Dans un savoureux article paru tout récemment, la journaliste Lauren Collins, du New Yorker, défend la thèse voulant que la meilleure façon de lancer une conversation avec des inconnus, c'est de demander aux gens quelle est l’heure idéale pour souper.

À la conférence C2 Montréal, dont la version 2019 a démarré hier matin dans le quartier Pointe-Saint-Charles, dans les immenses studios de MTL GRANDÉ, j’ai encore constaté, comme c’est le cas chaque année, que la meilleure façon de lancer une conversation avec des inconnus est plutôt de demander à mes interlocuteurs – photographes, scientifiques, publicitaires, entrepreneures… – quel est l’avenir des médias. Ou quel sera leur prochain modèle d’affaires idéal.

À C2, grande conférence de créativité en affaires, tout le monde a une réponse.

Les gens des médias ont leur idée, bien sûr. Les publicitaires ont leur idée aussi, puisque ce sont leurs pubs qui ne financent plus suffisamment les médias traditionnels. Les gens d’affaires ont leur idée, parce que tous savent relancer des entreprises…

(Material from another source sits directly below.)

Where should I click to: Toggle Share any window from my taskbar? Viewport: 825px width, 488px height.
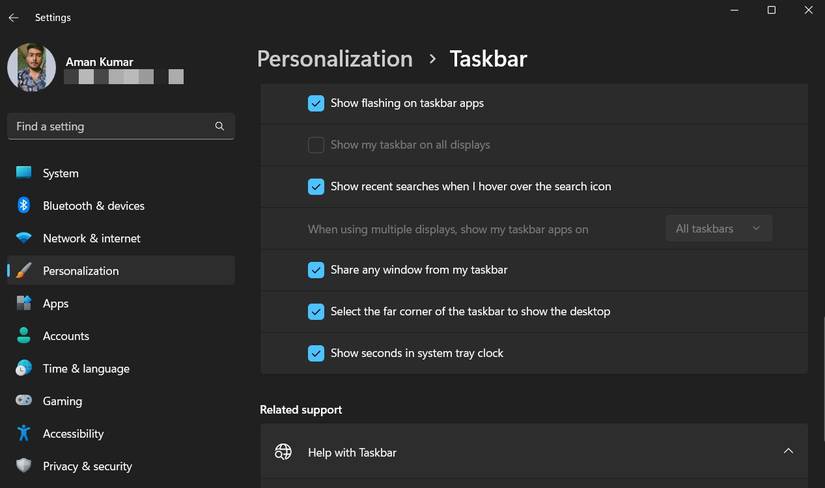tap(316, 270)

Qu’ils travaillent dans le vaste monde de la technologie de pointe ou dans la pub plutôt traditionnelle – l’événement a quand même été fondé par des gens de l’agence Sid Lee et son ADN demeure très marketing –, ils ont tous réfléchi à l’avenir de la communication.

Donc, évidemment, le conférencier Tom Standage, éditeur adjoint de la revue hebdomadaire britannique The Economist, y a réfléchi. Et avait un point de vue quand je l’ai eu en entrevue.

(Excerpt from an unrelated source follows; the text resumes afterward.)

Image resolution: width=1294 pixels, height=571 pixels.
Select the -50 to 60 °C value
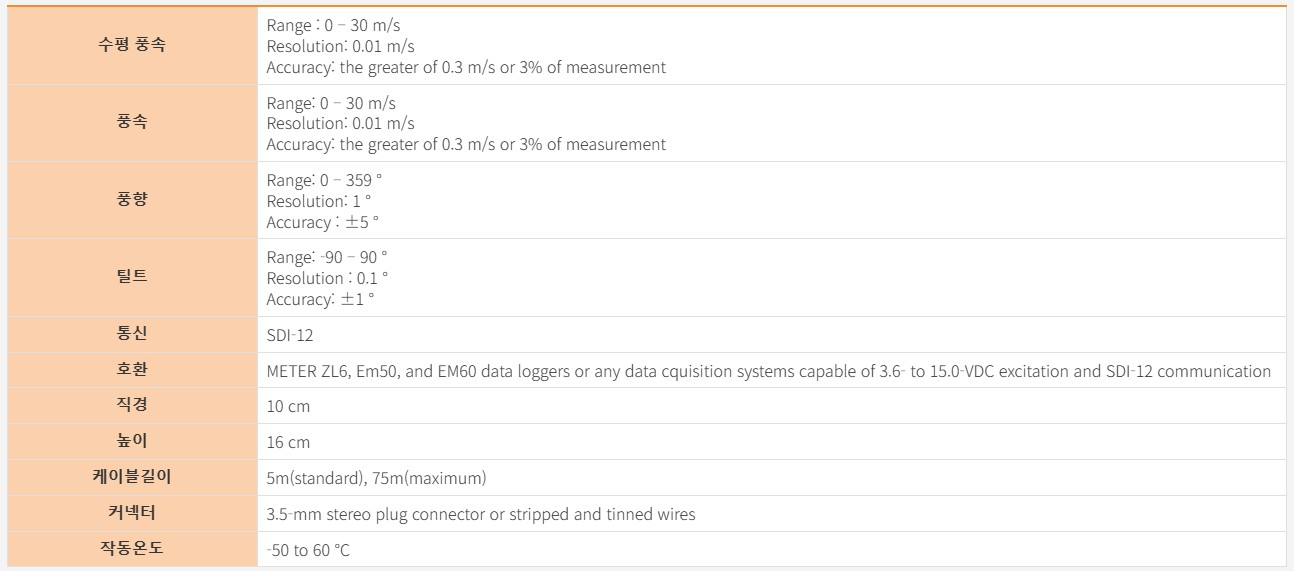308,550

Selon le journaliste, qui était conférencier hier, la recette est assez claire : si les médias veulent continuer à faire du bon travail, ils doivent vendre leur produit, faire payer les lecteurs.

Lorsqu’on lui parle de gratuité, il fait la moue, même s’il comprend que pour ceux qui ont bradé leur contenu dans le passé – il donne en exemple un magazine concurrent qui fait payer le dixième du prix de l’Economist pour un abonnement –, il est difficile de changer les habitudes des clients. « Nous, on a toujours été cher. »

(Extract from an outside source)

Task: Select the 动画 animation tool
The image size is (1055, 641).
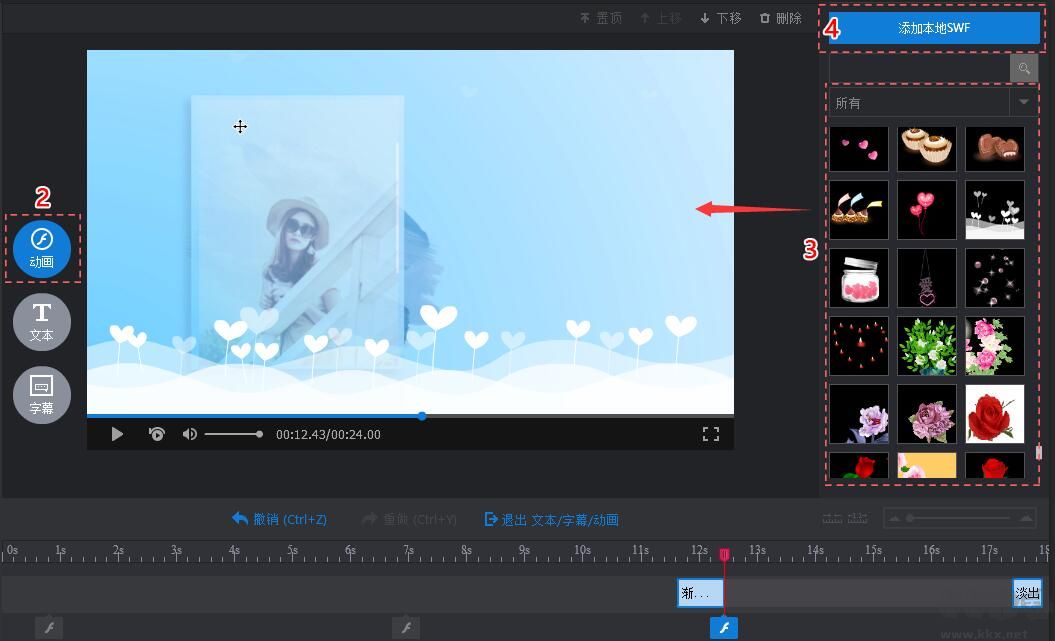Action: coord(42,248)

Un abonnement annuel coûte 255 $ pour The Economist, qui tire à 1,2 million d’exemplaires.

Cela dit, l’idée de payer prend sa place au sein de la population, croit-il. Lui-même un ancien du Guardian, il a été agréablement surpris de voir la campagne de souscription volontaire de ce dernier bien fonctionner sur son site web gratuit.

« Les gens savent que l’expertise et le jugement humains demeurent non remplaçables par des algorithmes », explique-t-il. Et on en a besoin si on veut comprendre le monde.

Aux publications qui veulent survivre, il conseille donc de ne pas avoir peur des abonnements. Ceux-ci représentent maintenant 65 % des revenus de son magazine – alors qu’il y a 10 ans, la pub représentait 87 % des revenus.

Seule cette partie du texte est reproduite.